WHAT TO PRODUCE
The word to look for is "agent". Report every line of the entries below that has it.

RECORDS SUPPLIED
_ _ _ _
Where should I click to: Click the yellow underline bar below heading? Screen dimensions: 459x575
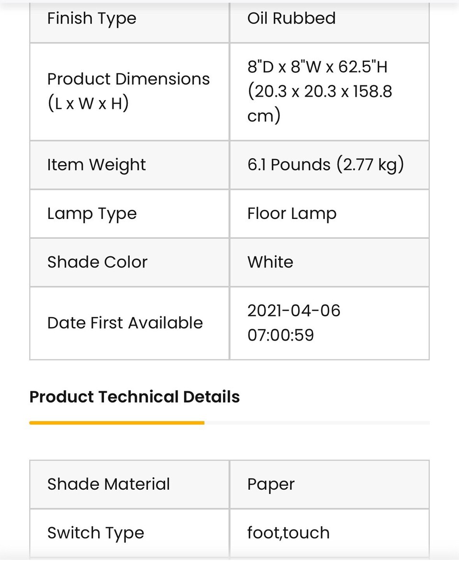[117, 423]
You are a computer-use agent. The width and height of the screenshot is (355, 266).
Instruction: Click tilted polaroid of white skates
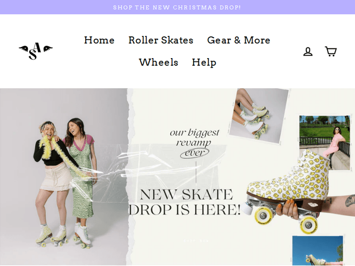click(x=258, y=113)
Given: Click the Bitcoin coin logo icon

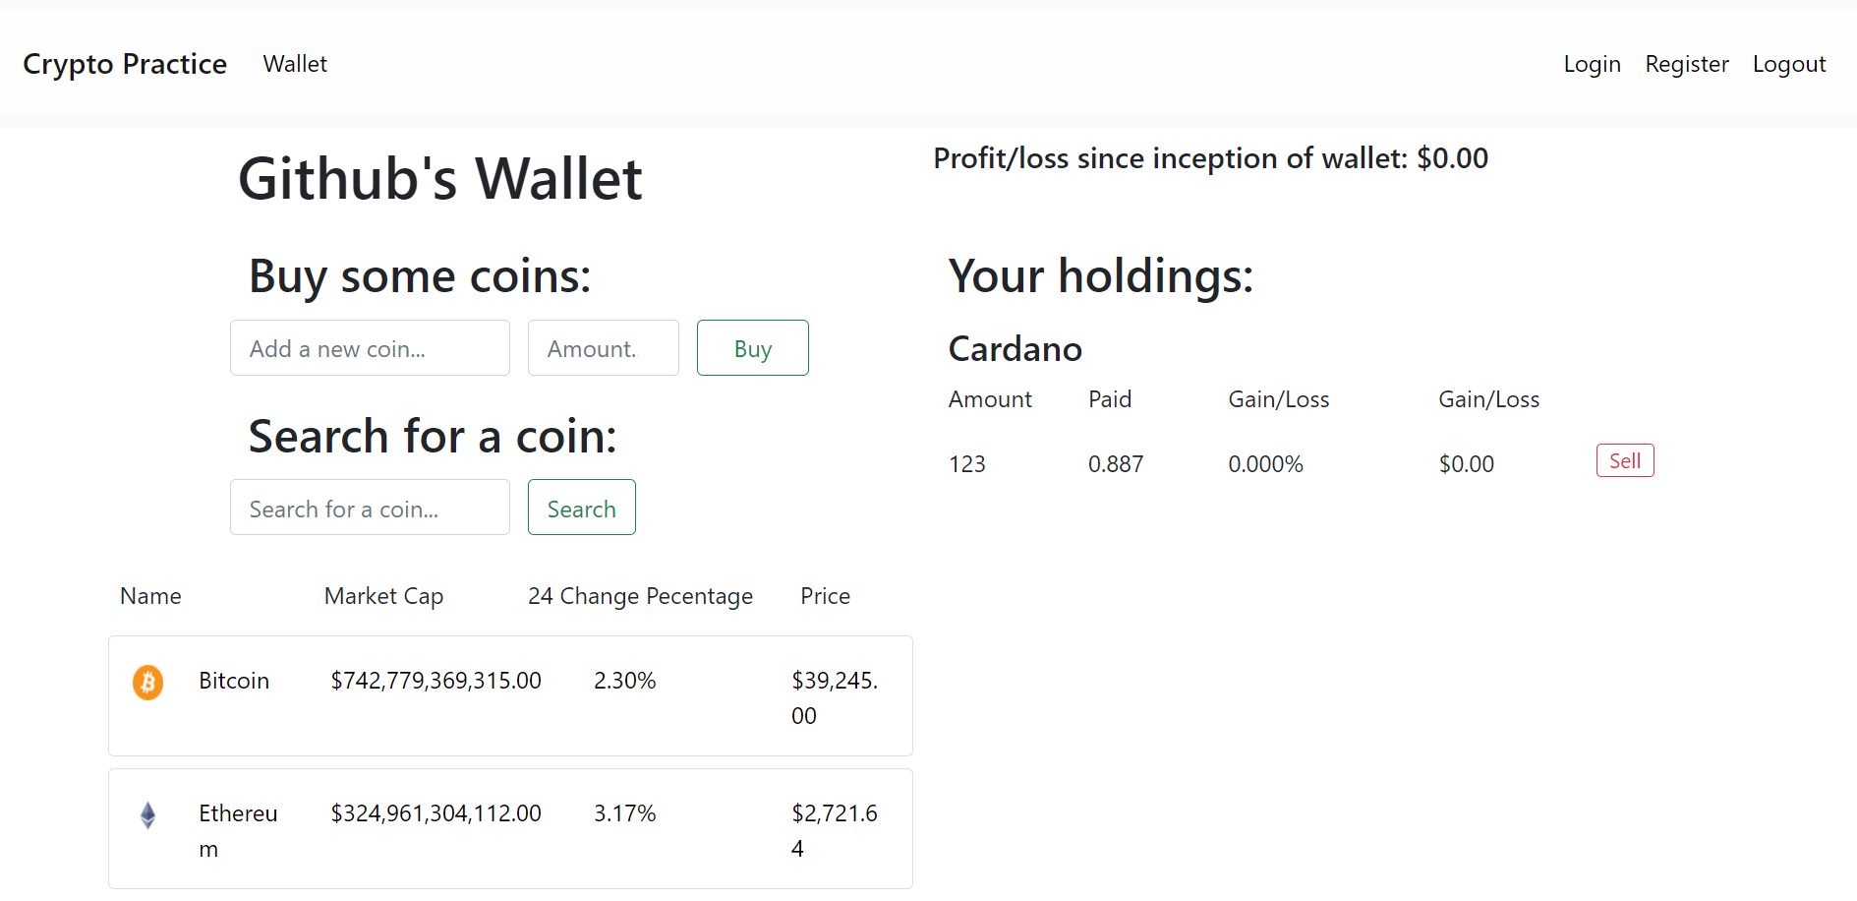Looking at the screenshot, I should (x=147, y=682).
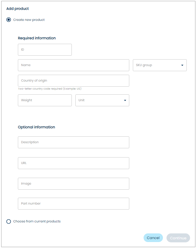Click the Unit dropdown arrow icon
The image size is (196, 248).
click(x=125, y=100)
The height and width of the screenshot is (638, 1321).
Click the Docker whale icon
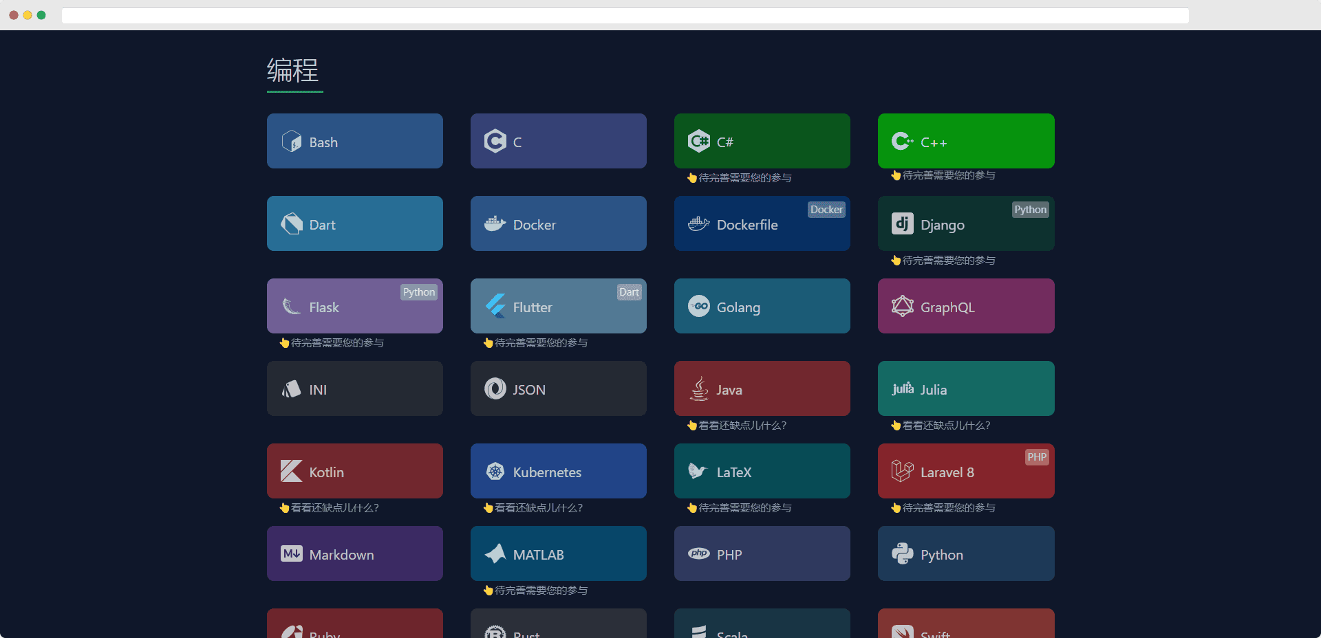point(495,224)
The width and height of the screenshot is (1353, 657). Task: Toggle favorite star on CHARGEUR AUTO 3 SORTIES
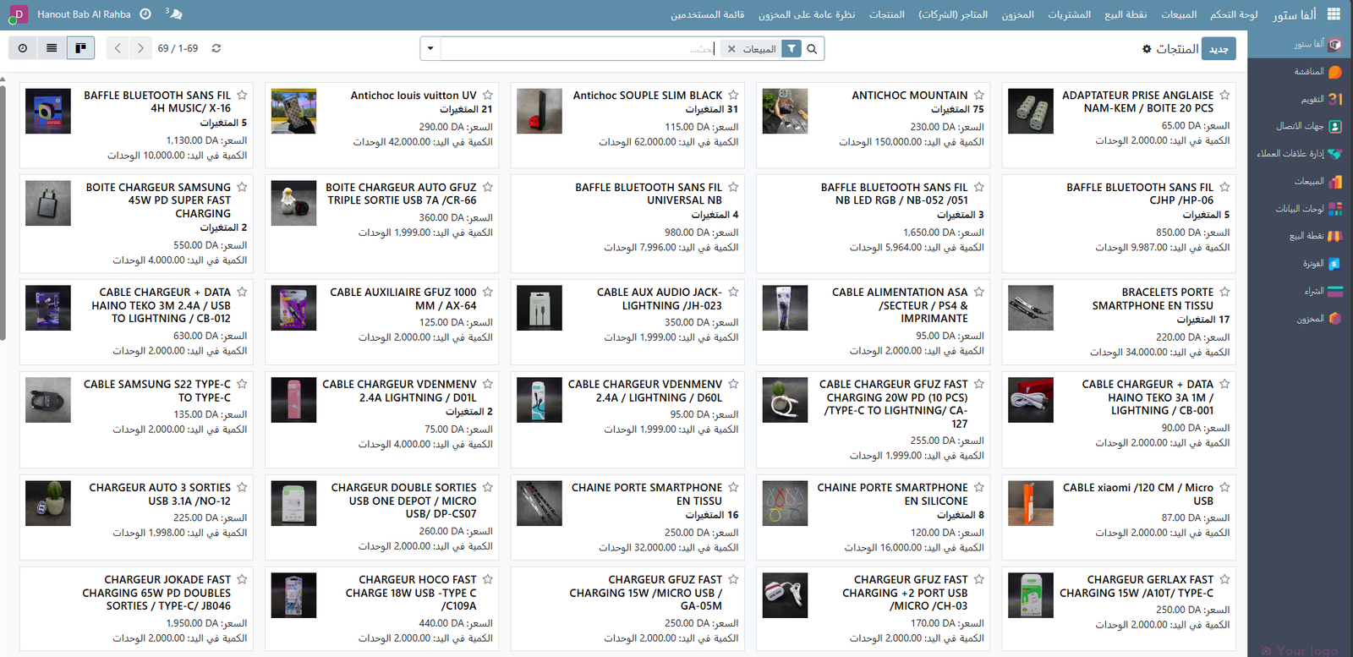[242, 488]
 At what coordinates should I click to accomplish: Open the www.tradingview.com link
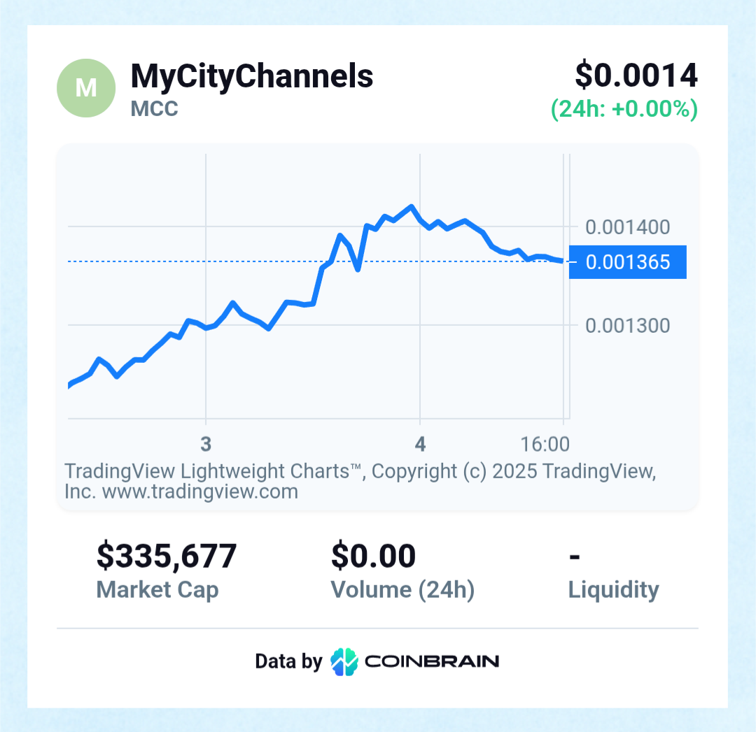coord(200,491)
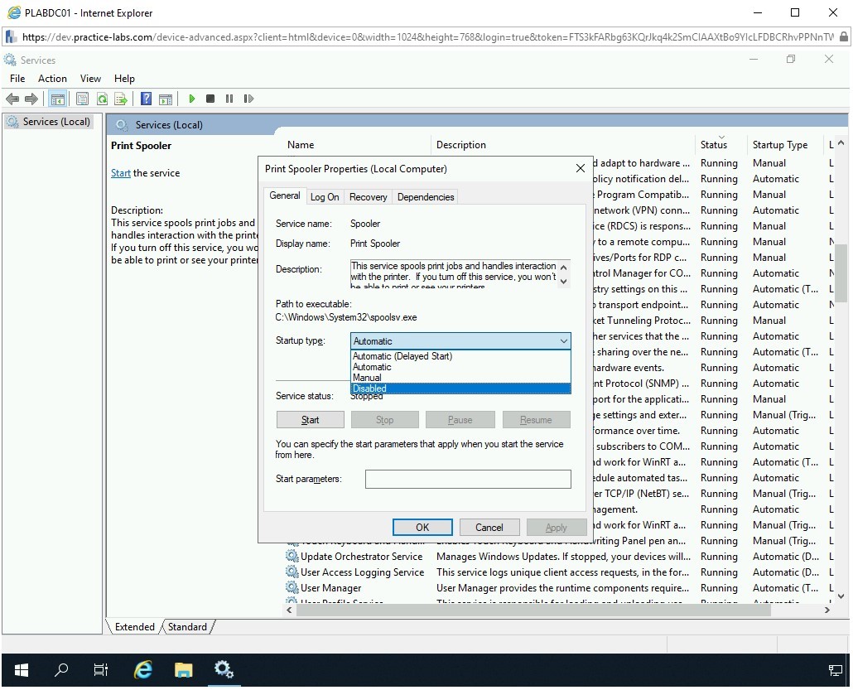Click the Start link for Print Spooler

[x=120, y=173]
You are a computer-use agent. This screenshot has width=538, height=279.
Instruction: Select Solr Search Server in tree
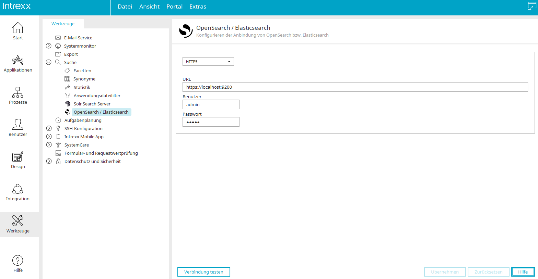pos(92,104)
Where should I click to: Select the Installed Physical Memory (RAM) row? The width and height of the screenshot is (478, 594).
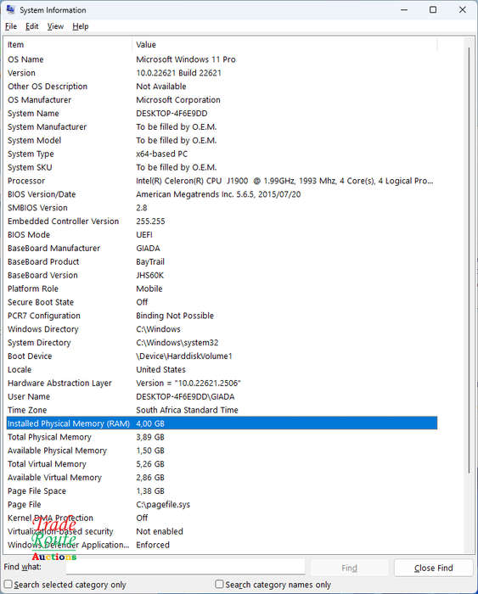(x=222, y=423)
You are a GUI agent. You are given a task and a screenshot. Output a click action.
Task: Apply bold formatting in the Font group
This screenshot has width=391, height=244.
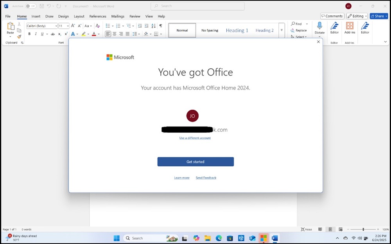tap(29, 34)
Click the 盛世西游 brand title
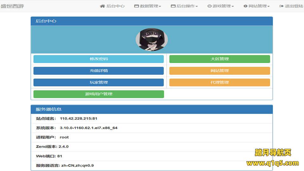Screen dimensions: 304x171 pyautogui.click(x=12, y=6)
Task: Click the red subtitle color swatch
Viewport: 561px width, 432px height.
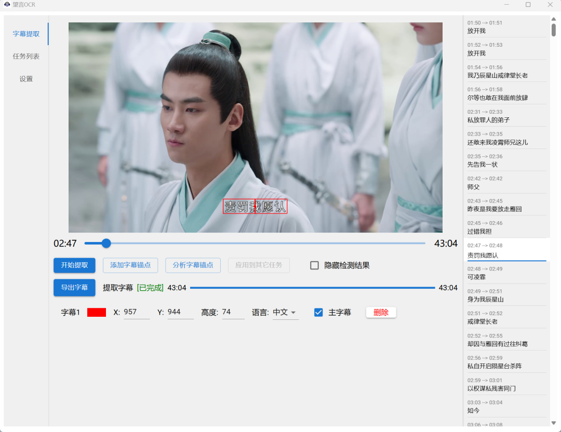Action: [x=96, y=312]
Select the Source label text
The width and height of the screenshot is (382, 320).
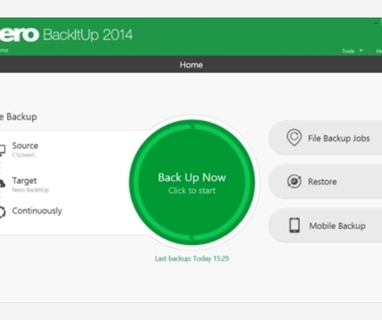tap(25, 146)
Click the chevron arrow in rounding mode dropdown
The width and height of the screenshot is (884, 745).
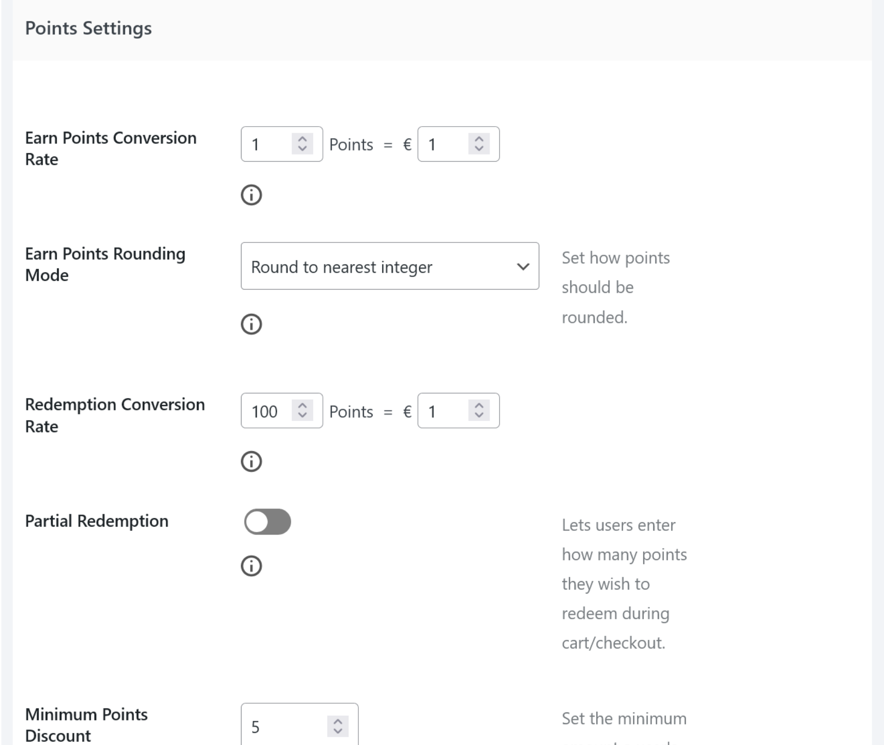click(x=523, y=267)

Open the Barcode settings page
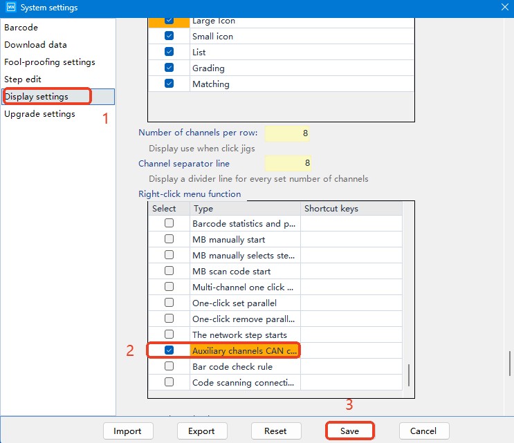click(21, 28)
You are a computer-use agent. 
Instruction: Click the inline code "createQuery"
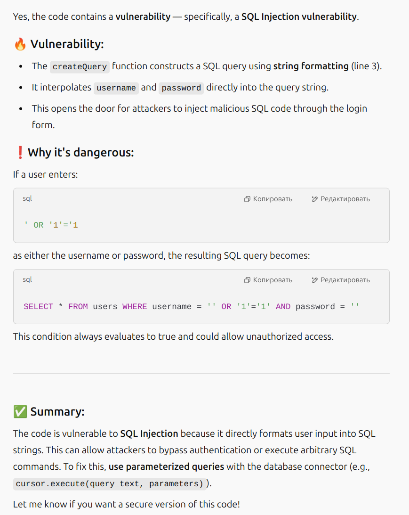tap(80, 67)
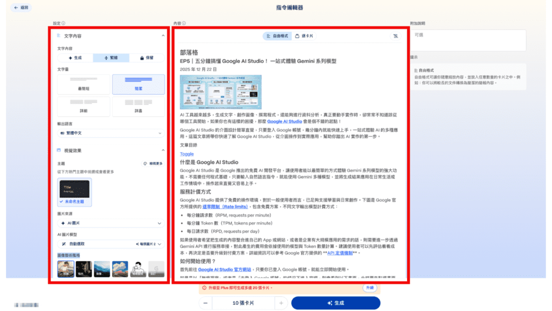This screenshot has height=311, width=552.
Task: Switch to 逐卡片 card-by-card tab
Action: (305, 36)
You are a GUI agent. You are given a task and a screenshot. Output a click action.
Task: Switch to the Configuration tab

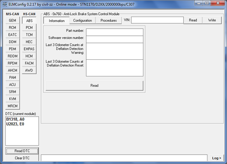pos(82,20)

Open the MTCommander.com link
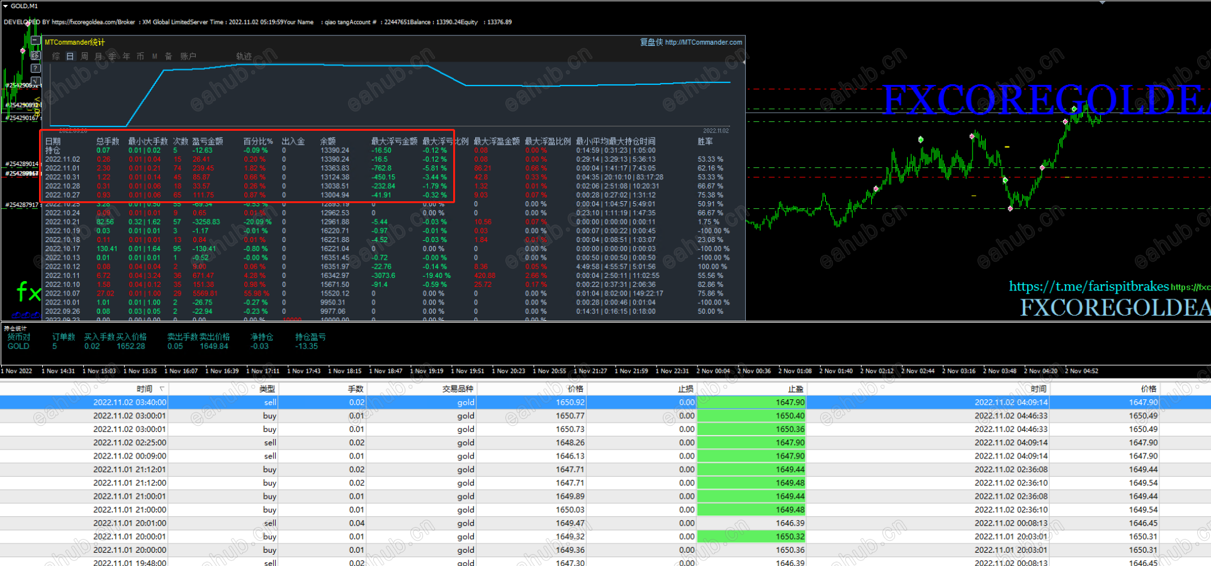[x=703, y=42]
_ _ _ _
SOLUTION FOR THIS EXERCISE
You are a computer-use agent. The width and height of the screenshot is (355, 266).
You are a computer-use agent. This screenshot has width=538, height=279.
You are a GUI agent. You are given a task and a screenshot. Output a click action.
You are a computer-use agent. 
You are a GUI agent. You are given a task and a screenshot. Output a click action.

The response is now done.